— Begin Available records —

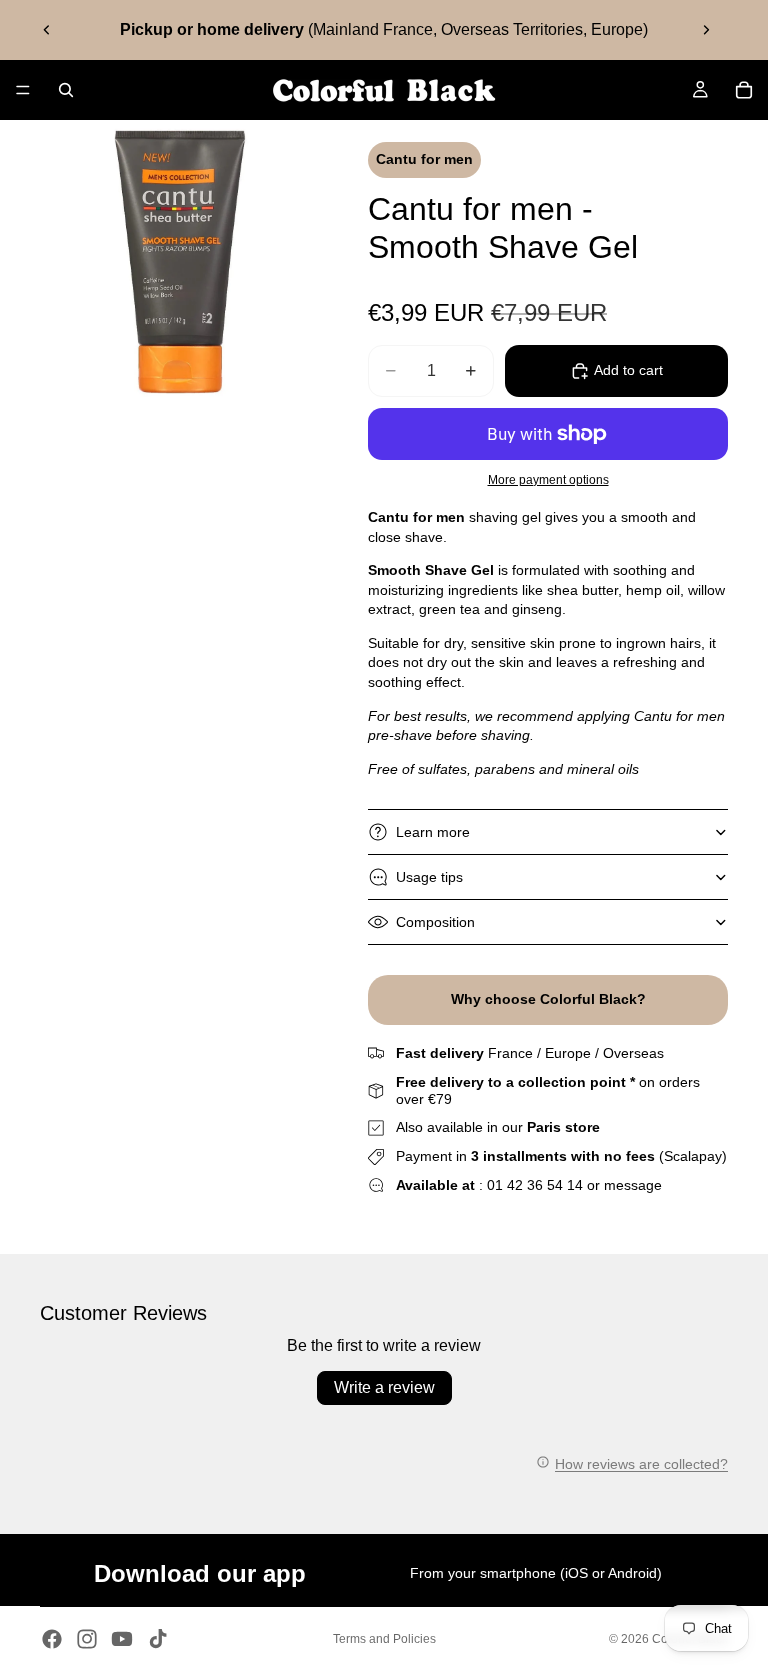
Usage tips (429, 877)
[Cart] (744, 90)
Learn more (433, 832)
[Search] (66, 90)
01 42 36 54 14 (535, 1185)
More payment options (548, 479)
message (633, 1185)
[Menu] (23, 90)
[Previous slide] (47, 30)
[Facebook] (52, 1639)
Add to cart (628, 370)
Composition (435, 922)
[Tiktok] (158, 1639)
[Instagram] (87, 1639)
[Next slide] (706, 30)
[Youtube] (122, 1639)
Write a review (384, 1387)
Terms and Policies (384, 1639)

— End Available records —

» **Stated goal**
Return every line from the start of the data through the line that contains "Composition (435, 922)", both ends included, reproducing each one verbatim. Omit the pictures from your answer.

» **Expected output**
Usage tips (429, 877)
[Cart] (744, 90)
Learn more (433, 832)
[Search] (66, 90)
01 42 36 54 14 (535, 1185)
More payment options (548, 479)
message (633, 1185)
[Menu] (23, 90)
[Previous slide] (47, 30)
[Facebook] (52, 1639)
Add to cart (628, 370)
Composition (435, 922)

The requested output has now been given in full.